Abstract: A Qualitative Investigation of Barriers to Underrepresented Minorities Applying to Doctoral Programs in Social Work (Society for Social Work and Research 26th Annual Conference - Social Work Science for Racial, Social, and Political Justice)

A Qualitative Investigation of Barriers to Underrepresented Minorities Applying to Doctoral Programs in Social Work

Friday, January 14, 2022
Liberty Ballroom N, ML 4 (Marriott Marquis Washington, DC)
* noted as presenting author
Maryam Rafieifar, PhD, Doctoral Candidate, Florida International University, Miami, FL
Richard Beaulaurier, PhD
Background and Purpose: Despite scholarships, fellowships, and graduate assistantships targeted to recruit minority candidates, doctoral classes continue to lag behind MSW and BSW programs graduates from traditionally underrepresented groups, which may deprive them of faculty and other leadership openings. This study sought to understand social factors that deter minority students from considering pursuing doctoral education.

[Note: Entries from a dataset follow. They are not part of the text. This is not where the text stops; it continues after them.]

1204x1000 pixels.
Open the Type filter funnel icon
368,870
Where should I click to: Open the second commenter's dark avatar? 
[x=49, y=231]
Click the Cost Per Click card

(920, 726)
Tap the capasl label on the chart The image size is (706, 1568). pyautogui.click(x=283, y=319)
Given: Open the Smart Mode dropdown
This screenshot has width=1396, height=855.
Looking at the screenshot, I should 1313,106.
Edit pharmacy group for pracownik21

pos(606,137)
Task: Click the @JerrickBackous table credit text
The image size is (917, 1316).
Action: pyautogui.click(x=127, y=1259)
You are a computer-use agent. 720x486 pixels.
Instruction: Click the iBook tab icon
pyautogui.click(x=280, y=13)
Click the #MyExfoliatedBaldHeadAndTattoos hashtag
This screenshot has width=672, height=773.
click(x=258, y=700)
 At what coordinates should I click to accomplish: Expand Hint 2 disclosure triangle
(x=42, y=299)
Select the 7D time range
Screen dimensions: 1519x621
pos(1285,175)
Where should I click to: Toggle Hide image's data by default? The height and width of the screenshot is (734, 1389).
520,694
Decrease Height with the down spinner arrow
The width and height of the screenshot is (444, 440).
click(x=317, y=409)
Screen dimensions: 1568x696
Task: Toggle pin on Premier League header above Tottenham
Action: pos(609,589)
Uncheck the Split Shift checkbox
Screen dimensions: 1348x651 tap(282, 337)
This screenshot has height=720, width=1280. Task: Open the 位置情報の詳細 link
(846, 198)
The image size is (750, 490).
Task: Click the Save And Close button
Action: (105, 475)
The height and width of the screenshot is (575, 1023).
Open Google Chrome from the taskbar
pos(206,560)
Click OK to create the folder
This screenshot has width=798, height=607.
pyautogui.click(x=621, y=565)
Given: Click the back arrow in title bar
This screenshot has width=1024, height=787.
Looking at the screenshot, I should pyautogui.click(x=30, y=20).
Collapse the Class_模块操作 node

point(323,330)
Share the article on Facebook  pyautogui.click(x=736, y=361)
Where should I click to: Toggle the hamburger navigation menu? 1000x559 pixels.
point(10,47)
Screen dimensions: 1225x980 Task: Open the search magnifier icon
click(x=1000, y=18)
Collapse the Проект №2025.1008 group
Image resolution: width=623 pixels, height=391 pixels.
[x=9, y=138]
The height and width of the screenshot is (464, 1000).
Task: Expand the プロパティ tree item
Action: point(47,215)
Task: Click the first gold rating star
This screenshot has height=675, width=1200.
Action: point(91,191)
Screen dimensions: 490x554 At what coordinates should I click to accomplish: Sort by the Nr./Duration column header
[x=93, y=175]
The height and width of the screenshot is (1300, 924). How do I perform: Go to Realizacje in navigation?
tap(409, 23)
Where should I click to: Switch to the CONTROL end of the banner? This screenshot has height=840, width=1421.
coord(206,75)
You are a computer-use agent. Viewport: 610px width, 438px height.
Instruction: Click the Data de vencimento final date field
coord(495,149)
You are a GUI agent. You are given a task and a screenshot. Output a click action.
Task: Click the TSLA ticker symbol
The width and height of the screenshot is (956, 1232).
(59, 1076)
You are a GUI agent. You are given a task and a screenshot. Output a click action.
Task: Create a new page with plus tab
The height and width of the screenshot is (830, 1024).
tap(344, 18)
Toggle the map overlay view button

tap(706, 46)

Methods: The sample was drawn from students in a School of Social Work at a federally designated Minority-Serving Institution (MSI) and Hispanic-Serving Institution (HIS). The site was chosen due to its high concentration of high-GPA African American and Latinx students. Criterion-based sampling resulted in a sample of 18 students 14 of whom indicated they were not interested in pursuing doctoral study. A member of the team identified students who had GPAs of over 3.75, and who were either Latinx or Black. Semi-structured interviews were conducted, digitally recorded, and transcribed. Transcripts were coded using open coding technics, as well as drawing on a priori codes drawn from the literature. All a priori codes used in later analyses earned their way into the analysis by being linked with quotations from respondents. Codes produced in the open coding process were used to develop higher order concepts and themes that emerged in subsequent analyses. Throughout the analysis, the team engaged in negative case analysis and constant comparison techniques to help ensure consistency and fidelity.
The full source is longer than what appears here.